Pourquoi cette semi-angoisse de Neal Lane face à ce « trou noir » présidentiel ? « Nous avons rédigé en septembre dernier au sein de l’Institut Baker pour l’étude des politiques publiques, une série de recommandations destinées au futur président », explique le Dr Lane. « Depuis les élections, nous n’avons pas encore eu le moindre signal de la part du président élu à ce propos ni de son entourage ».
« Or, à nos yeux, la mise en place d’une nouvelle équipe à l’OSTC est une priorité. De même que la nomination d’un conseiller présidentiel pour la Science ».

 

La capacité d’innovation est également en jeu

 

« L’innovation repose sur une série de paramètres », continue-t-il. Un de ses moteurs repose bien entendu sur le financement public de la recherche. Par ailleurs, les principales découvertes scientifiques dans notre pays sont le fruit de travaux menés dans les universités et les laboratoires nationaux grâce aux financements fédéraux », dit encore Le Dr Lane.

 
« Afin d’utiliser au mieux cet argent, il faut une coordination efficace », indique de son côté le Dr Kristin Matthews, qui a participé à l’élaboration de ces recommandations. « Il n’y a rien de pire que les doublons. Une politique publique efficace doit se nourrir des apports du terrain, des personnes qui sont au cœur de la recherche. Une stratégie strictement « top down » est dangereuse, même si des signaux clairs doivent venir d’en haut à un moment précis ».

 

Neal Lane craint lui aussi qu’un trop grand dirigisme en matière de recherche venant de la Maison Blanche soit néfaste. « Le grand piège, c’est de dire ce qu’on doit trouver. C’est absurde », dit-il. « Avec un président créationniste et particulièrement imprévisible, nous sommes sur le qui-vive ».

 

La recherche publique aux États-Unis

 

Les spécialistes des politiques publiques américains de l’Institut Baker apportent quelques précisions en ce qui concerne les budgets fédéraux consacrés à la recherche scientifique et technique.

 

Le budget global annuel est de l’ordre de 140 milliards de dollars, dont la moitié concerne la défense. Les montants alloués à la recherche civile se ventilent comme suit:

 

  • 32 milliards de dollars pour la recherche médicale (NIH)

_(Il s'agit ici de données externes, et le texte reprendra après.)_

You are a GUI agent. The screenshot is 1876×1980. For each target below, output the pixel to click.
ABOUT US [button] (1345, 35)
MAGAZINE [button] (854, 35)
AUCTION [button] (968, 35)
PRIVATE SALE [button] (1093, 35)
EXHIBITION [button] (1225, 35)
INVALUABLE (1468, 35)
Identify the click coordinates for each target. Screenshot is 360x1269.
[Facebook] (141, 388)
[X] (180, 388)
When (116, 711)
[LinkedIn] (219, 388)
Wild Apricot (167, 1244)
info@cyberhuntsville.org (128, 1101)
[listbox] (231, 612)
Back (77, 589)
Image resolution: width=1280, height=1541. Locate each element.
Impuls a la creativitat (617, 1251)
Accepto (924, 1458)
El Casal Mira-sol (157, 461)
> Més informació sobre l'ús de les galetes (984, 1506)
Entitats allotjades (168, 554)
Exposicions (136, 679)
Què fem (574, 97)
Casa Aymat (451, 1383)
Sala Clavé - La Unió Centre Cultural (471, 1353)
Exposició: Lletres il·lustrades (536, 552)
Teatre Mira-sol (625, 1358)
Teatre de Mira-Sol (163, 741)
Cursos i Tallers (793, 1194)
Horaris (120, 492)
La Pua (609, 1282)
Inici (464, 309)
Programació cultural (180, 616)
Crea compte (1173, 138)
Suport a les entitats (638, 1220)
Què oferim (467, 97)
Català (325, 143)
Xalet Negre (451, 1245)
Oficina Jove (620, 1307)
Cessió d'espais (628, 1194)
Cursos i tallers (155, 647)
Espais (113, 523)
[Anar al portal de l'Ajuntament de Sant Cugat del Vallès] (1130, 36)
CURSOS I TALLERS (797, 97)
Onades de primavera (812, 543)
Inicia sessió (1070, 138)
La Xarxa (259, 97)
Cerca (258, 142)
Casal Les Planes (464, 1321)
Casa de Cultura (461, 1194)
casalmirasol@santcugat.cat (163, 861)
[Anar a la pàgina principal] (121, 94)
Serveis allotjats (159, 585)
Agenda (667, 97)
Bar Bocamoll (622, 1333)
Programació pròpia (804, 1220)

  • 6 milliards sont alloués à la NSF (National Science Fondation), l’équivalent américain, à une autre échelle, du Fonds de la Recherche scientifique (F.R.S.-FNRS) en Fédération Wallonie-Bruxelles

  • 5 milliards de dollars sont alloués à la recherche sur l’énergie (DoE)

  • 5 milliards de dollars vont à la recherche spatiale (NASA)

  • 5 milliards complémentaires vont encore au département de la Défense, pour financer la recherche fondamentale.